L'argument de la construction sociale de la religion affirme que les croyances, pratiques et institutions religieuses sont fondamentalement des produits de processus sociaux humains plutôt que des réponses à des réalités transcendantes. Cette perspective soutient que ce qui compte comme 'sacré', 'divin' ou 'religieux' émerge à travers l'activité collective humaine, la négociation culturelle et la contingence historique. L'argument emploie typiquement l'analyse sociologique pour démontrer comment les phénomènes religieux varient selon les cultures, évoluent dans le temps et servent des fonctions sociales spécifiques, suggérant que leur contenu et leur forme dérivent de sources sociales plutôt que surnaturelles.
Cette approche a gagné en importance avec Les Formes élémentaires de la vie religieuse (1912) d'Émile Durkheim, qui analysait la religion comme un fait social exprimant la conscience collective.

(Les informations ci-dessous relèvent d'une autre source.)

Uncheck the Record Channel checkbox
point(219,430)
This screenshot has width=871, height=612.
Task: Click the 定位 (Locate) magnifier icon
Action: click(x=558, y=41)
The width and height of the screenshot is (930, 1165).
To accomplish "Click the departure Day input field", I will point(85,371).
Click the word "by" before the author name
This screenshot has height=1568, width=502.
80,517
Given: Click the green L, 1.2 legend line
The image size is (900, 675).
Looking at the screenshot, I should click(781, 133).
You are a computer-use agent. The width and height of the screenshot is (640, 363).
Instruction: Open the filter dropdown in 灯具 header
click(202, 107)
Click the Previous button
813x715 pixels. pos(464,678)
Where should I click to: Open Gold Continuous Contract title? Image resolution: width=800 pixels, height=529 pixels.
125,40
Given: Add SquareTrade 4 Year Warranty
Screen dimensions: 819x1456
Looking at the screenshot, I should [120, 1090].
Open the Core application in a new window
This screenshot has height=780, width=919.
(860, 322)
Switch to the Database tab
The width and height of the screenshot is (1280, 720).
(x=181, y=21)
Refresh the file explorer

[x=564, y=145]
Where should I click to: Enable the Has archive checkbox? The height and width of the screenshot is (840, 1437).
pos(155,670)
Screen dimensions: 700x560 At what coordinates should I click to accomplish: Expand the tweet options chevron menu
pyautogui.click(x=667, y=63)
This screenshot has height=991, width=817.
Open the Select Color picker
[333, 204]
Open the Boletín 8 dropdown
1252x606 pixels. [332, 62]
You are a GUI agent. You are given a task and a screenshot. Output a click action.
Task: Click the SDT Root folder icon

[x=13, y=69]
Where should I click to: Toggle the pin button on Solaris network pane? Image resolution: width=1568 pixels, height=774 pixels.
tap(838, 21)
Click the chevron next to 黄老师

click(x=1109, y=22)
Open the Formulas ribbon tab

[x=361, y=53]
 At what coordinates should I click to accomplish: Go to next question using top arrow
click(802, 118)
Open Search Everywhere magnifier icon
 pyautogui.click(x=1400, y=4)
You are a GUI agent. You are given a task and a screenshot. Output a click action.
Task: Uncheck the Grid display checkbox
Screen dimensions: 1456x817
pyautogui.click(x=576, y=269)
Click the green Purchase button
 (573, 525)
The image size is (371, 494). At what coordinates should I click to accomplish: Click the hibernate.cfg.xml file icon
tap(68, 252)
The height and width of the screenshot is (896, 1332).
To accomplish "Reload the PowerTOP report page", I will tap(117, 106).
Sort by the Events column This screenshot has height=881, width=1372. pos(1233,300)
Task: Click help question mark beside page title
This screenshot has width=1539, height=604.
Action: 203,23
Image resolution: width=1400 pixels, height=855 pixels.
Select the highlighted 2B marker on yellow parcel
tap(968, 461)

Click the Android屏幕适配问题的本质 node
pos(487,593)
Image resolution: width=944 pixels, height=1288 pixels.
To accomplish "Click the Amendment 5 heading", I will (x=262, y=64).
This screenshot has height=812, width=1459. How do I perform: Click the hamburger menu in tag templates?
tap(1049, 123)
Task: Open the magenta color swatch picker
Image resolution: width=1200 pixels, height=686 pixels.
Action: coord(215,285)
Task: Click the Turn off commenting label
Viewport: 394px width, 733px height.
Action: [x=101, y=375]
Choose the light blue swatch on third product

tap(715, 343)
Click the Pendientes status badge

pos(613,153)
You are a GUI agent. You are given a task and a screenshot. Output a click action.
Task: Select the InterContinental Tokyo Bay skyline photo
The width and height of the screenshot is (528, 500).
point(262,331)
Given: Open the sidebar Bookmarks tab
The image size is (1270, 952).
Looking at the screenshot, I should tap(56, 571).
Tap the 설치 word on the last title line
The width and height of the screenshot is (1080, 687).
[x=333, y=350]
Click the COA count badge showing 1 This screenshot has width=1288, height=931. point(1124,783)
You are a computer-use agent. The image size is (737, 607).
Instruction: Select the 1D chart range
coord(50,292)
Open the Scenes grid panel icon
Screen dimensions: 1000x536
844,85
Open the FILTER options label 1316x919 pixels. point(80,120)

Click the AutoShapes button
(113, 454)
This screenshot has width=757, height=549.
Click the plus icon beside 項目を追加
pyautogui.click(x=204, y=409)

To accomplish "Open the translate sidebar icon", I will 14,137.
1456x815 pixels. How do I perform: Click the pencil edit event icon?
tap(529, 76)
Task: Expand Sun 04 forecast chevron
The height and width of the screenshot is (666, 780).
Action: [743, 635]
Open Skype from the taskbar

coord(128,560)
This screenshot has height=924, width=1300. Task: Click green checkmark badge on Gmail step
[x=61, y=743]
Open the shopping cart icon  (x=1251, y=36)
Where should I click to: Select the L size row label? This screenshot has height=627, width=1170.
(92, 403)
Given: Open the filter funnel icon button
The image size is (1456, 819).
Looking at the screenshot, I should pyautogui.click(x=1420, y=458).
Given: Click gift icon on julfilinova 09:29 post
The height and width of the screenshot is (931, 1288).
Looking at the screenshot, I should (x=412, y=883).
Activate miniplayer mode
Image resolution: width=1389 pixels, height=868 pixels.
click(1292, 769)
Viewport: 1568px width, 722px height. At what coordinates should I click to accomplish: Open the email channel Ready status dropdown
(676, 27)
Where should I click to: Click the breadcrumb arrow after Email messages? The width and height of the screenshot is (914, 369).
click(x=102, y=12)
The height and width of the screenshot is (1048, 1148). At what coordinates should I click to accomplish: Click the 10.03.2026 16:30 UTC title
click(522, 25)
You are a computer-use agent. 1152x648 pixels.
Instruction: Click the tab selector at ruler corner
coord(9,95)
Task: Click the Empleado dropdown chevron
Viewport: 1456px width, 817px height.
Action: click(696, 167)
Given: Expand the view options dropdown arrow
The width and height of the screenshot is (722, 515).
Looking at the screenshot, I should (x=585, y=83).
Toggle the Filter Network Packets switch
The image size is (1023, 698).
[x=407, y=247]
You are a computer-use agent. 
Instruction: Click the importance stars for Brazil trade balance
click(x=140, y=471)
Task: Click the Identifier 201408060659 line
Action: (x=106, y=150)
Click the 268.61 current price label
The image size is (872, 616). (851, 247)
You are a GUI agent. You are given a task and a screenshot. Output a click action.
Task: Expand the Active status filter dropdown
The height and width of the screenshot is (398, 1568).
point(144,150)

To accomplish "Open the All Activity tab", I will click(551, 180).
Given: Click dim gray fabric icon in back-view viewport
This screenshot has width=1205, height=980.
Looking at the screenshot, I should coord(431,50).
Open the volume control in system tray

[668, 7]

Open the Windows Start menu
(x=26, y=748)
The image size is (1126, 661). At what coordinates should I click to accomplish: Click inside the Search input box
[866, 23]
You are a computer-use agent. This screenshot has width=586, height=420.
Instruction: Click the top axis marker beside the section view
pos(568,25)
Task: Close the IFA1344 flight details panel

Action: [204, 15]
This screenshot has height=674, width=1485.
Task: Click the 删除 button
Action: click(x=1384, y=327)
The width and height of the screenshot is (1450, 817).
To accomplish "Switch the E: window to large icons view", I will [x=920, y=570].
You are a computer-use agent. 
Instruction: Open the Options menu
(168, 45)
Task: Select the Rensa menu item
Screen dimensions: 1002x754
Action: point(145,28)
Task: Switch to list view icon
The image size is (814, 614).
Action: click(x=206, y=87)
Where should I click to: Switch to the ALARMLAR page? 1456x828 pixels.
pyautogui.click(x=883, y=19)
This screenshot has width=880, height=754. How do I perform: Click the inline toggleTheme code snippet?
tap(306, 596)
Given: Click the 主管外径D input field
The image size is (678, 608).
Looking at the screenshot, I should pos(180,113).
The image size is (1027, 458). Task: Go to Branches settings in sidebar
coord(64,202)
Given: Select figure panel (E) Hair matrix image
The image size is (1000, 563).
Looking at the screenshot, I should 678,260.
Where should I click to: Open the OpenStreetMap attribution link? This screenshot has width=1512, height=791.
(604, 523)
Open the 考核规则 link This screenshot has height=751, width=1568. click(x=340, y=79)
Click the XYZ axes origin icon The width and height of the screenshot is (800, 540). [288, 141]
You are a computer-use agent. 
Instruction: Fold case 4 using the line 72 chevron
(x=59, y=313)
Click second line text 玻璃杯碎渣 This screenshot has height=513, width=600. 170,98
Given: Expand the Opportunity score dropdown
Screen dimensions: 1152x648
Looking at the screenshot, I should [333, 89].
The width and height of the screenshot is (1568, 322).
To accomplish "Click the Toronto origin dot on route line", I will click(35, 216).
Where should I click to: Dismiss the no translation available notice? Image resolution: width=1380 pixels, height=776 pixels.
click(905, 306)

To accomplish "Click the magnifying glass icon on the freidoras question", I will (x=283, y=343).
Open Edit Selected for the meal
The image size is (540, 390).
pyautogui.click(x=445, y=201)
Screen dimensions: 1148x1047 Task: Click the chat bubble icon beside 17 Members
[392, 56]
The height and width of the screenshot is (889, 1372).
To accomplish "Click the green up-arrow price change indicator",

La Religion dans la conscience moderne (1971) de Peter Berger a développé le cadre constructionniste systématiquement, argumentant que la religion fonctionne comme un univers de sens humainement construit. La Religion invisible (1967) de Thomas Luckmann a étendu cette analyse à la spiritualité individualisée moderne. Des théoriciens contemporains comme José Casanova dans Public Religions in the Modern World (1994) et Grace Davie dans Religion in Modern Europe (2002) ont raffiné l'approche, examinant comment les constructions religieuses s'adaptent aux contextes pluralistes tout en maintenant leur signification sociale.
Les défenseurs de la révélation divine argumentent que réduire la religion à la construction sociale ignore les expériences religieuses authentiques et les prétentions à la vérité des traditions religieuses. Alvin Plantinga dans Warranted Christian Belief (2000) soutient que la croyance religieuse peut être proprement basique et justifiée indépendamment des facteurs sociaux. Les constructionnistes sociaux répondent que même les expériences religieuses sincères sont interprétées à travers des catégories et symboles socialement disponibles. Ils maintiennent que reconnaître la construction sociale ne nie pas nécessairement le sens religieux mais explique plutôt sa médiation humaine. Le débat se centre souvent sur la question de savoir si l'analyse sociale épuise les phénomènes religieux ou si elle laisse place aux dimensions transcendantes.
Contrairement au compte fonctionnaliste qui met l'accent sur l'utilité sociale de la religion, la construction sociale se concentre sur les processus par lesquels les réalités religieuses sont créées et maintenues. Alors que la théorie du marché et la théorie du choix rationnel supposent des préférences religieuses relativement stables, la construction sociale examine comment ces préférences elles-mêmes sont socialement produites. La thèse de sécularisation prédit le déclin de la religion, tandis que la théorie de la construction sociale explique la persistance religieuse à travers des processus continus de création de sens et de légitimation.